Андрей Добров - Украденный голос. Гиляровский и Шаляпин
– …Обязательно придем! – сказал мужчина, обращаясь к невидимому собеседнику. – Конечно, время не очень удобно – пять часов, но ради такого…
– Я прослежу, чтобы Володя пришел со службы пораньше, – заверила женщина. – Мы обязательно придем, Илья Петрович!
– Это он! – прошептал Шаляпин, не оборачиваясь. – Это Войнаровский.
– Тише! – пробормотал я уголком губ.
– Вы его видите?
– Пока нет.
– Значит, договорились! – послышался мужской голос из-за двери. – Завтра в пять в лектории Старо-Екатерининской больницы. Диспут, конечно, не оперетта, но обещаю, что скучно вам, Татьяна Леонидовна, не будет.
Пара распрощалась с профессором и ушла вниз по направлению к Цветному бульвару. Дверь закрылась.
– Всё, – сообщил я Шаляпину. – Ушли. Можно оборачиваться.
– Ну каков профессор? Вы разглядели?
– Не удалось. Он все время стоял за дверью.
– Черт!
– Ничего страшного! Завтра он выступает в лектории – вы слышали?
– Да.
– Там и посмотрим на него. Хотите?
– Что вы спрашиваете, Владимир Алексеевич! Ни за что не пропущу!

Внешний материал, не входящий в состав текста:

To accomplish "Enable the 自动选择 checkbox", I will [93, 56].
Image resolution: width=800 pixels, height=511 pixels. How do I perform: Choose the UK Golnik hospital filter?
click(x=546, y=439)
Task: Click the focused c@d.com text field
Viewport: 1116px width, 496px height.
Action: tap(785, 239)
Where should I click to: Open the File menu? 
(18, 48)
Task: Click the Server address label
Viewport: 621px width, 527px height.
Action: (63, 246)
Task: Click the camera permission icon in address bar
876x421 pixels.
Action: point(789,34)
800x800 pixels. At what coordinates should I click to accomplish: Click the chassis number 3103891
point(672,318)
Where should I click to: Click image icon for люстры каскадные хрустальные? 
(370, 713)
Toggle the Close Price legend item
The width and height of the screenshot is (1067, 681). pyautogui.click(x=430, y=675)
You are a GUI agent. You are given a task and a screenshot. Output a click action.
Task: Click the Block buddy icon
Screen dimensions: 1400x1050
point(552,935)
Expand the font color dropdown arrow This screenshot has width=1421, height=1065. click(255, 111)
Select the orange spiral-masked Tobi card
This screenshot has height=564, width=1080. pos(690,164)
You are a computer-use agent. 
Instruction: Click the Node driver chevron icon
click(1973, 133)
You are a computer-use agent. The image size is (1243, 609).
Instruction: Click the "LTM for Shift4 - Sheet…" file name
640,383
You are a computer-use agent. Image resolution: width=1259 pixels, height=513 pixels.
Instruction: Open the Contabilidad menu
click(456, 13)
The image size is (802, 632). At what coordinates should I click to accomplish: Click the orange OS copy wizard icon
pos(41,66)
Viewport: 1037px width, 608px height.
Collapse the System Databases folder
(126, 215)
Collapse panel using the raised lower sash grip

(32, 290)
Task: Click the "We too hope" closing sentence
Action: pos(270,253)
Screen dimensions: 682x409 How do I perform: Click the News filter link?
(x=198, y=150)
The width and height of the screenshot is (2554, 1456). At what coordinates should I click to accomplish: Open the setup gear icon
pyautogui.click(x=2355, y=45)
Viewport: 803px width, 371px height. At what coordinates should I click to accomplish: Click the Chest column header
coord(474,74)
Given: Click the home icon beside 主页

Мы договорились встретиться полпятого в конце Третьей Мещанской – на том и разъехались. Я поехал домой, а Шаляпин – в оперу, готовиться к спектаклю.
14
Диспут
На следующий день в полпятого вечера я стоял на Третьей Мещанской возле лектория у небольшой афиши, объявлявшей о диспуте на тему «Естественные возможности организма с участием проф. И. П. Войнаровского» и ждал Шаляпина. Время от времени подъезжали экипажи, высаживая немногочисленную «чистую» публику. Большими группами подходили студенты-медики – расхристанные и галдящие, как всякая студенческая молодежь. Приехала и та пара, которую мы вчера застали у дверей дома профессора, – я отвернулся, чтобы они ненароком не узнали мое лицо.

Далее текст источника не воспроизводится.